Şimdi, burada şöyle bir şey var: Tabii, getirilen gerekçeleri ben ilk gün de anlattım kendi cephemden. Yani bu gerekçeler suistimal ediliyor meselesi… Ya, suistimal mutlaka ediliyordur, mutlaka suistimal edenler vardır. Sırf suistimal etmek için kurulmuş sendika olabilir mi? Vardır, belki böyle de vardır, ben bilmiyorum, tanımıyorum. Olabilir ama bu konuyla ilgili yasalar var, kanunlar var, kurumlar var, denetim mekanizmaları var. Yani Türkiye’de hiçbir kurum özerk, bağımsız değildir, her bir kurum bir başka yere bağlıdır; işte, Çalışma ve Sosyal Güvenlik Bakanlığına -ne bileyim- bulundukları alanlarda İçişleri Bakanlığına bağlı olan kurumlar, kuruluşlar var. Yani sendikalarla ilgili bu tür sorunların ve sıkıntıların bu denetim mekanizmalarıyla aşılması gerekirken yasak getirme, törpüleme ya da baraj getirerek birtakım haklarını elinden alma üzerine kurulu bir sistem oluşturuluyor ya da buna gidiliyor.

(Mikrofon otomatik cihaz tarafından kapatıldı)

BAŞKAN ZİYA ALTUNYALDIZ – Ali Bey, devam edecek misiniz?

ALİ KENANOĞLU (İstanbul) – Tabii, tabii.

BAŞKAN ZİYA ALTUNYALDIZ – Ne kadar?

ALİ KENANOĞLU (İstanbul) – Ben tekim, bizden başka kimse yok zaten.
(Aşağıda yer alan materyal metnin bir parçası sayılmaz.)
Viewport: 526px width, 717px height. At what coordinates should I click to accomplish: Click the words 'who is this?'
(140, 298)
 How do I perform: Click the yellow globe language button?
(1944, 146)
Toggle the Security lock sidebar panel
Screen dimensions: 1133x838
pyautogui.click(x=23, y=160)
Dolayısıyla, burada şu da çok ilginç: Adalet ve Kalkınma Partisi, demokrasi, özgürlükler, örgütlenme, hak, hukuk, adalet şiarıyla iktidar oldu, bunun prim toplayacağını, buradan destek alacağını bilerek bu söylemlerle iktidar oldu. Yani birtakım iyi şeyler yaptı tabii; örneğin, yüzde 5’lik bu engel, sendikaların önündeki baraj meselesini sıfırlayarak da o dönemde iyi bir şey yaptı ama şimdi gelinen noktada başka bir şeye evrildiniz ve en çok yasakçı, en çok engelleri getiren, toplumun örgütlenme hakkını elinden alan ve bu konuda bütün yasakçı anlayışları uygulayan bir yere evrildiniz ve şimdi bunun bir yansıması olarak da sendikalara baraj getiriyorsunuz, yüzde 2 barajını.

Bir taraftan da rüşvetle yandaş oluşturulmaz; böyle bir şey, mantık var mıdır ya? Vallaha, bunlar ilk önce sizi satarlar ya çünkü parayla size yandaş oluyorsa önce sizi satar bunlar yani bundan emin olun çünkü bir gönül bağlılığı yok, parayla gelecek bunların hepsi çünkü para vereceksiniz, sizin sendikanıza, bu sendikalara üye olanlara fazla para vereceksiniz ve parayla bunları satın alacaksınız. Parayla satın alınan bir insandan size hiçbir fayda gelmez ve bu sendikalara da bu insanlardan, bu üyelerden fayda gelmez; ilk önce de bu iktidarı satarlar yarın öbür gün ilk tökezlediğinde. Hani demişler ya, bizim Anadolu’da bir söz var öküz ölünce yani yere düşünce bıçağı kapan çok olur diye. Vallaha, önce bunlar bıçağı alıp, kapıp gelirler, haberiniz olsun. Dolayısıyla, bunlara fazla güvenmeyin.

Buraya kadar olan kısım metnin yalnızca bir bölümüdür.